前言
Parquet文件存储的时候是以列存储的,数据格式支持List,Map,Struct,Decimal、基础数据类型(PrimitiveTypeInfo)。
pom.xml文件引入
<dependency>
<groupId>org.apache.hadoop</groupId>
<artifactId>hadoop-mapreduce-client-core</artifactId>
<version>3.2.0</version>
</dependency>
<dependency>
<groupId>org.apache.hadoop</groupId>
<artifactId>hadoop-mapreduce-client-jobclient</artifactId>
<version>3.2.0</version>
</dependency>
<dependency>
<groupId>org.apache.hive</groupId>
<artifactId>hive-jdbc</artifactId>
<version>3.1.2</version>
</dependency>
<dependency>
<groupId>org.apache.hive</groupId>
<artifactId>hive-exec</artifactId>
<version>3.1.2</version>
</dependency>
一、定义Parquet数据格式
Parquet数据类型分为基础数据类型和Group数据类型
1. 基础数据类型如下
void、boolean、int、bigint、string、char、varchar、float、double、tinyint、smallint、date、timestamp、interval_year_month、interval_day_time、binary、decimal。
2. Group数据类型
List、Map、Struct
3. 定义Parquet数据类型代码
详细实现和数据类型见 private static Type convertType(final String name, final TypeInfo typeInfo, final Repetition repetition)方法
package com.study.spark.mr.utils;
import org.apache.hadoop.hive.ql.io.parquet.serde.ParquetHiveSerDe;
import org.apache.hadoop.hive.serde.serdeConstants;
import org.apache.hadoop.hive.serde2.objectinspector.ObjectInspector;
import org.apache.hadoop.hive.serde2.typeinfo.*;
import org.apache.parquet.schema.*;
import org.apache.parquet.schema.PrimitiveType.PrimitiveTypeName;
import org.apache.parquet.schema.Type.Repetition;
import java.util.ArrayList;
import java.util.List;
/**
* 定义Parquet Schema格式
* GroupType是Type的子类
*/
public class ParquetDataSchema {
public static MessageType convert(final List<String> columnNames, final List<TypeInfo> columnTypes) {
final MessageType schema = new MessageType("hive_schema", convertTypes(columnNames, columnTypes));
return schema;
}
private static Type[] convertTypes(final List<String> columnNames, final List<TypeInfo> columnTypes) {
if (columnNames.size() != columnTypes.size()) {
throw new IllegalStateException("Mismatched Hive columns and types. Hive columns names" +
" found : " + columnNames + " . And Hive types found : " + columnTypes);
}
final Type[] types = new Type[columnNames.size()];
for (int i = 0; i < columnNames.size(); ++i) {
types[i] = convertType(columnNames.get(i), columnTypes.get(i));
}
return types;
}
private static Type convertType(final String name, final TypeInfo typeInfo) {
return convertType(name, typeInfo, Repetition.OPTIONAL);
}
private static Type convertType(final String name, final TypeInfo typeInfo, final Repetition repetition) {
//是否是基础数据类型
if (typeInfo.getCategory().equals(ObjectInspector.Category.PRIMITIVE)) {
if (typeInfo.equals(TypeInfoFactory.stringTypeInfo)) {
return Types.primitive(PrimitiveTypeName.BINARY, repetition).as(OriginalType.UTF8)
.named(name);
} else if (typeInfo.equals(TypeInfoFactory.intTypeInfo)) {
return Types.primitive(PrimitiveTypeName.INT32, repetition).named(name);
} else if (typeInfo.equals(TypeInfoFactory.shortTypeInfo)) {
return Types.primitive(PrimitiveTypeName.INT32, repetition)

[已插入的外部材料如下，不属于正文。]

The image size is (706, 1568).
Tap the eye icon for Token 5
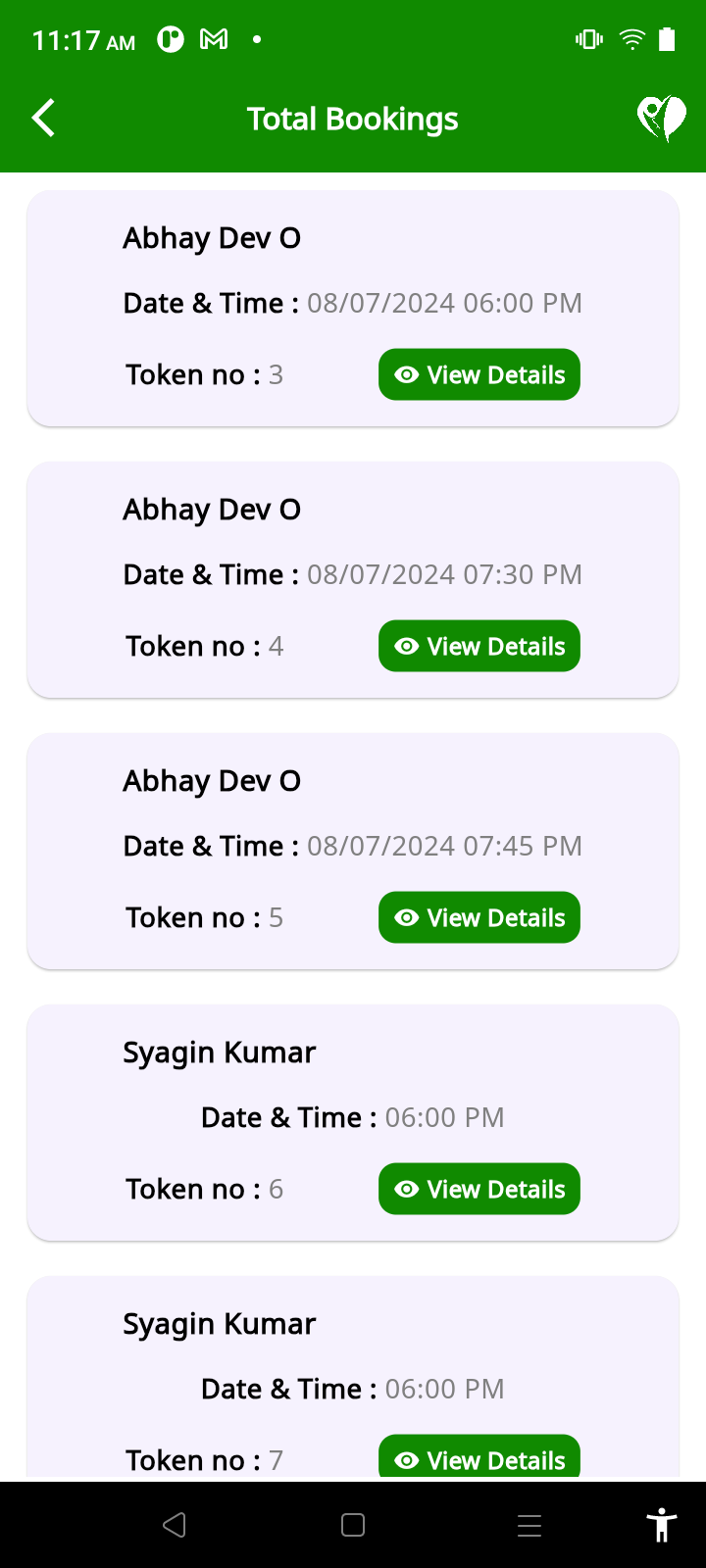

.as(OriginalType.INT_16).named(name);
} else if (typeInfo.equals(TypeInfoFactory.byteTypeInfo)) {
return Types.primitive(PrimitiveTypeName.INT32, repetition)
.as(OriginalType.INT_8).named(name);
} else if (typeInfo.equals(TypeInfoFactory.longTypeInfo)) {
return Types.primitive(PrimitiveTypeName.INT64, repetition).named(name);
} else if (typeInfo.equals(TypeInfoFactory.doubleTypeInfo)) {
return Types.primitive(PrimitiveTypeName.DOUBLE, repetition).named(name);
} else if (typeInfo.equals(TypeInfoFactory.floatTypeInfo)) {
return Types.primitive(PrimitiveTypeName.FLOAT, repetition).named(name);
} else if (typeInfo.equals(TypeInfoFactory.booleanTypeInfo)) {
return Types.primitive(PrimitiveTypeName.BOOLEAN, repetition).named(name);
} else if (typeInfo.equals(TypeInfoFactory.binaryTypeInfo)) {
return Types.primitive(PrimitiveTypeName.BINARY, repetition).named(name);
} else if (typeInfo.equals(TypeInfoFactory.timestampTypeInfo)) {
return Types.primitive(PrimitiveTypeName.INT96, repetition).named(name);
} else if (typeInfo.equals(TypeInfoFactory.voidTypeInfo)) {
throw new UnsupportedOperationException("Void type not implemented");
} else if (typeInfo.getTypeName().toLowerCase().startsWith(
serdeConstants.CHAR_TYPE_NAME)) {
return Types.optional(PrimitiveTypeName.BINARY).as(OriginalType.UTF8)
.named(name);
} else if (typeInfo.getTypeName().toLowerCase().startsWith(
serdeConstants.VARCHAR_TYPE_NAME)) {
return Types.optional(PrimitiveTypeName.BINARY).as(OriginalType.UTF8)
.named(name);
} else if (typeInfo instanceof DecimalTypeInfo) {
DecimalTypeInfo decimalTypeInfo = (DecimalTypeInfo) typeInfo;
int prec = decimalTypeInfo.precision();
int scale = decimalTypeInfo.scale();
int bytes = ParquetHiveSerDe.PRECISION_TO_BYTE_COUNT[prec - 1];
return Types.optional(PrimitiveTypeName.FIXED_LEN_BYTE_ARRAY).length(bytes).as(OriginalType.DECIMAL).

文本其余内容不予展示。